March 6, 2017
By:  Jane Bishop Halteman

Vincent van Gogh's At Eternity's Gate, 1890, oil on canvas

“During Lent,” says Christine Valters Paintner in a Patheos piece published in 2011, “my practice will be truth-telling. I will inhabit my places of grief, the sorrows I have resisted up until now, and allow my unspoken lament to rise up in me like fire. I will turn off the endless noise and chatter that distract me from those places where my heart has hardened. I will be in solidarity with those who have no voice and listen for their silent groans. I will trust along with our spiritual ancestors who wrote and sang the Psalms in the assembly, that when I go to the rawest, most vulnerable places, my soul is then transformed....”

According to Valters Paintner, “Each one of us carries grief, sorrow that perhaps has gone unexpressed or been stifled or numbed. Each of us has been touched by pain and suffering at some time. Yet we live in a culture that tells us to move on, to get over it, or to shop or drink our way through sorrow.”  

Listening to the fourth movement of Tchaikovsky’s Symphony No. 6 in B minor Tuesday night at a Goshen College Performing Arts Series concert featuring the National Symphony Orchestra of Ukraine, I found myself lost in an intense crush of palatable pain and grief. 

I knew little to nothing about this work and and its fourth movement prior to hearing it last week; when I googled it for more information, I was aware only that no music had ever moved me to such deep sadness in the way this piece did, so I was not surprised to discover that one listener called it “tragically and achingly beautiful.

Perhaps the ability to recognize that beautiful but tragic ache requires that one has experienced some aspect of grief in life, as, of course, most of us have.  In my case, I learned to manage, even stifle, a largely hidden sadness for many years, one brought on by the death of my boyfriend the summer after my sophomore year of high school and further compounded 12 years later by the death of my 18-year-old brother. 

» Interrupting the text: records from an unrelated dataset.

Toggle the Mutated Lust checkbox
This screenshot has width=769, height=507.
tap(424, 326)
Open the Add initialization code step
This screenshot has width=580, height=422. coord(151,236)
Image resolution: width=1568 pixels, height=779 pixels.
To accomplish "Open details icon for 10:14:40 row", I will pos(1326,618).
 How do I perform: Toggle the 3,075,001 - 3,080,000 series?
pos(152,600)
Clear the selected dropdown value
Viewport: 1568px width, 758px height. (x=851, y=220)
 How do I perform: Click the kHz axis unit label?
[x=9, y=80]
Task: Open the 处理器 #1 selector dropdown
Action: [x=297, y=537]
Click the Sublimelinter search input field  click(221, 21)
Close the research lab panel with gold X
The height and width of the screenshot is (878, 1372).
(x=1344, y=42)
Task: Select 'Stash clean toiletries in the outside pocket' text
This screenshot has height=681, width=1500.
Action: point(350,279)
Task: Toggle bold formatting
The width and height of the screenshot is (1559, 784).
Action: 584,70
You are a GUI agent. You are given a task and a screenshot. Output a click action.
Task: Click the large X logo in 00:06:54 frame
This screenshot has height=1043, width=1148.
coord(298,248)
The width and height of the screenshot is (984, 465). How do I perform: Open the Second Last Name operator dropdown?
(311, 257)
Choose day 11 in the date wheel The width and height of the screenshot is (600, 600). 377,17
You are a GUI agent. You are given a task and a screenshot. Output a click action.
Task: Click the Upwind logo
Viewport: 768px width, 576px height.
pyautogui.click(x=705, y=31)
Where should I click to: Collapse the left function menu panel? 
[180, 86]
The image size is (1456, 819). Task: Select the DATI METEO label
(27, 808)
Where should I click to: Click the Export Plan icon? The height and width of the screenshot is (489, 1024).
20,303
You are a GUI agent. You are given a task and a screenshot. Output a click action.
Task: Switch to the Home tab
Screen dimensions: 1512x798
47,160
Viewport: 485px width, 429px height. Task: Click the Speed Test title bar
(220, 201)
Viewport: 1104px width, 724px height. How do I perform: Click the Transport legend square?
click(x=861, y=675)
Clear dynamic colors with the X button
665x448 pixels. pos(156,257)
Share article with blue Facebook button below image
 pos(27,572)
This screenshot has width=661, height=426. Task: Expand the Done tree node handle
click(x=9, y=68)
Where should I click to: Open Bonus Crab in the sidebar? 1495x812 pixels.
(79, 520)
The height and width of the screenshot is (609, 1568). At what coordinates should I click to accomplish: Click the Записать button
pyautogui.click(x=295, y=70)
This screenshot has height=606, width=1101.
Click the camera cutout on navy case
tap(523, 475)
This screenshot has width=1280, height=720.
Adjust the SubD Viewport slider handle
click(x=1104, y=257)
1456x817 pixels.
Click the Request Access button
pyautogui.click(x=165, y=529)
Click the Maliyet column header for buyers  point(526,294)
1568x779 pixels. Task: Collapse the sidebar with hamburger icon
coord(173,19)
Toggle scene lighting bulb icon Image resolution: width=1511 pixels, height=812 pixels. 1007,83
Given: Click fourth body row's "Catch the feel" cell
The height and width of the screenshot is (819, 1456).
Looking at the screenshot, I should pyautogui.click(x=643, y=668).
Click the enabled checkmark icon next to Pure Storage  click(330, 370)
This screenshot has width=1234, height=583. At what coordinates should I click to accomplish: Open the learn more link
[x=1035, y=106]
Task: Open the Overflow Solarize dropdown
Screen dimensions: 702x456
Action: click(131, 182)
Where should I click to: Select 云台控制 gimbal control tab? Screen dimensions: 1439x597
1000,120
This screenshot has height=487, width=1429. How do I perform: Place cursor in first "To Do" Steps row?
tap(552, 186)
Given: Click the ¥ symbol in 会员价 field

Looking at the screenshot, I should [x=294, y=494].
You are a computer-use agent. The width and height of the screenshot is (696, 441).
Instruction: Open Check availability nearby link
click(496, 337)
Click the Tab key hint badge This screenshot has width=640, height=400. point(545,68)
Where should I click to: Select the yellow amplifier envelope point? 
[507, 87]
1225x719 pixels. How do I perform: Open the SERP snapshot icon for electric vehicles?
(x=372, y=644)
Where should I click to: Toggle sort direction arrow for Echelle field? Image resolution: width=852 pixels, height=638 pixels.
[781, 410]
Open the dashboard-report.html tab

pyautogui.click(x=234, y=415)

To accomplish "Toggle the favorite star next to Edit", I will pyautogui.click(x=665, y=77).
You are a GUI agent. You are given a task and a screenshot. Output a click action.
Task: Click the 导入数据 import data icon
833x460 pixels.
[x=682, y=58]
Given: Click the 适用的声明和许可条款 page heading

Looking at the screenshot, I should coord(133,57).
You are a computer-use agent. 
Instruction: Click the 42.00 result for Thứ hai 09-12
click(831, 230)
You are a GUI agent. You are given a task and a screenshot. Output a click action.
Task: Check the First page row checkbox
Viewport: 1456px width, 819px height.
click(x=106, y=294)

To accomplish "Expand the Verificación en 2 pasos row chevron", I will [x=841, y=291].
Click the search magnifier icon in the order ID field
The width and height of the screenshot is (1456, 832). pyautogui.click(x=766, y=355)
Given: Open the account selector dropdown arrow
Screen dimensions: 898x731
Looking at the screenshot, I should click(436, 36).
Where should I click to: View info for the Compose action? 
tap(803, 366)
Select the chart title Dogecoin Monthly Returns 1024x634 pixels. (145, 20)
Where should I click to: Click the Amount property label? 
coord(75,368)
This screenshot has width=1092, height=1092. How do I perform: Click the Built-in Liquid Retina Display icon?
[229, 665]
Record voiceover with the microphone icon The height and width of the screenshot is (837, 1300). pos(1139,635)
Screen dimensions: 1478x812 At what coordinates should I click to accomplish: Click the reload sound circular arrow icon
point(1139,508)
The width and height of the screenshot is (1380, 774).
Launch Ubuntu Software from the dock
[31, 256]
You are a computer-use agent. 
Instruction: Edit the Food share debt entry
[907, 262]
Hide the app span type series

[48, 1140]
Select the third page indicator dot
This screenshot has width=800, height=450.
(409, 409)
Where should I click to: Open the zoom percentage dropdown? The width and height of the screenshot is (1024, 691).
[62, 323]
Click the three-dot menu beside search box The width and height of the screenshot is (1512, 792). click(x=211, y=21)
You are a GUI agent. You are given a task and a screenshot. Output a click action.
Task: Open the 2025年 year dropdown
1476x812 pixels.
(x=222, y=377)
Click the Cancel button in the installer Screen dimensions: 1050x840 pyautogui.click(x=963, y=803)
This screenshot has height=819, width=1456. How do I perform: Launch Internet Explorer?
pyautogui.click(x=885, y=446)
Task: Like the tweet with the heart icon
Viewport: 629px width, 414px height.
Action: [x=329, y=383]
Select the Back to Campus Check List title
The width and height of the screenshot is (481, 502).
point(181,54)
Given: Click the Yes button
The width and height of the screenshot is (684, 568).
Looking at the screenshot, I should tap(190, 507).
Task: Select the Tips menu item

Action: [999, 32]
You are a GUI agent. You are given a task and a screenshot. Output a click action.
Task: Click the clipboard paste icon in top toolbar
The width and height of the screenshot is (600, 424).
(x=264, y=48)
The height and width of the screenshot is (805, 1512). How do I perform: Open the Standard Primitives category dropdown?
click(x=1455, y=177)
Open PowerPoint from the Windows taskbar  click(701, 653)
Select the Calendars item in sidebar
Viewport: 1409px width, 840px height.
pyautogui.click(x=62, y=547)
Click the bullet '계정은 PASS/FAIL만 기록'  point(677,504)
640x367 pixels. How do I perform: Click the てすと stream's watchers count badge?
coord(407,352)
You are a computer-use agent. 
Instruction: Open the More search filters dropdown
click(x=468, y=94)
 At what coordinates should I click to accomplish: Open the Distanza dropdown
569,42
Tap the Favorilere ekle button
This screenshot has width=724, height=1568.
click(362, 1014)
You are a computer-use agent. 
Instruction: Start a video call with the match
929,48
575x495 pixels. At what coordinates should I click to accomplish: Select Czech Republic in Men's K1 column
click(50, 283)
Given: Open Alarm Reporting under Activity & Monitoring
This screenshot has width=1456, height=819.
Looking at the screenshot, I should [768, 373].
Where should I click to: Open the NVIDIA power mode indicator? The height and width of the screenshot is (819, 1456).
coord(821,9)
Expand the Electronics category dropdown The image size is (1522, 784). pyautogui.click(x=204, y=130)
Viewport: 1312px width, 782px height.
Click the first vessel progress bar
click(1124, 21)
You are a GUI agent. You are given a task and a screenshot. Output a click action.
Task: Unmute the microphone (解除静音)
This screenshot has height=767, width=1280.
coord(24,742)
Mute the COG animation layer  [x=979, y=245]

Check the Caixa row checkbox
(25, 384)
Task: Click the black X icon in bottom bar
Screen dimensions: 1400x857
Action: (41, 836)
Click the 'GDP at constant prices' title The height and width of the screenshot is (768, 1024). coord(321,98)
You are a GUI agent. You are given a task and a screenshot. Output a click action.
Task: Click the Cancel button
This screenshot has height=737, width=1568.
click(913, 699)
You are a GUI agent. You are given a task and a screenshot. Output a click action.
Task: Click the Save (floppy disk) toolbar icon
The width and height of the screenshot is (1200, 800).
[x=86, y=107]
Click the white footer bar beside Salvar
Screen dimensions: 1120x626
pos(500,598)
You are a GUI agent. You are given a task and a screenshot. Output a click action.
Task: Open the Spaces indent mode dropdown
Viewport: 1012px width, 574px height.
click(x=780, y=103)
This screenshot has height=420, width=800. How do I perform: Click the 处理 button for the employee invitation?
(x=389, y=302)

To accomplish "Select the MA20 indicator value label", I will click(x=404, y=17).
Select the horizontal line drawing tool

In the same way that the Tchaikovsky movement demands that we pay attention to our own griefs and losses, Vincent van Gogh’s At Eternity’s Gate allows us to surface private pain. Contrary to what we have sometimes been taught about van Gogh, Kathleen Powers Erickson writes in her book At Eternity’s Gate that “belief in a ‘life beyond the grave’ is central to one of van Gogh’s first accomplished lithographs, At Eternity’s Gate. Executed at The Hague in 1882, it depicts an old man seated by a fire, his head buried in his hands. Near the end of his life van Gogh recreated this image in oil (see above), while recuperating in the asylum at St. Rémy. Bent over with his fists clenched against a face hidden in utter frustration, the subject appears engulfed in grief. Certainly, the work would convey an image of total despair had it not been for the English title van Gogh gave it, At Eternity’s Gate. It demonstrates that even in his deepest moments of sorrow and pain, van Gogh clung to a faith in God and eternity, which he tried to express in his work.

Erickson goes on to say that van Gogh’s Starry Night (see below), painted in 1889, “is a visionary masterpiece, recounting the story of van Gogh’s ultimate triumph over suffering, and exalting his desire for a mystical union with the Divine,” as suggested by “the cypress, which shoots up into the firmament like a giant flame.” The painting, she says, “reveals that he did not close the door on religious faith,” rather on organized religion as illustrated by the darkened church building. The work also depicts “the triumph of the mystic’s communion with God through nature.

Valters Paintner suggests these practices to help create what she calls intentional space for grief:  Make room for others to share their sorrows. Ask friends about their recent losses and listen well to their stories. Consider the ways you may unknowingly perpetuate the world’s pain.  Speak your lament in public, perhaps via opinion pages. Write your own prayer of lament inspired by the Psalms. Practice truth-telling by refusing to say that all is well if it is not. 

Whether our sorrow is personal or grows from the aches and pains so present in our own country and the world today, may we find ways to care for our private grief this Lenten season so that we might listen for the silent groans of those who have no voice.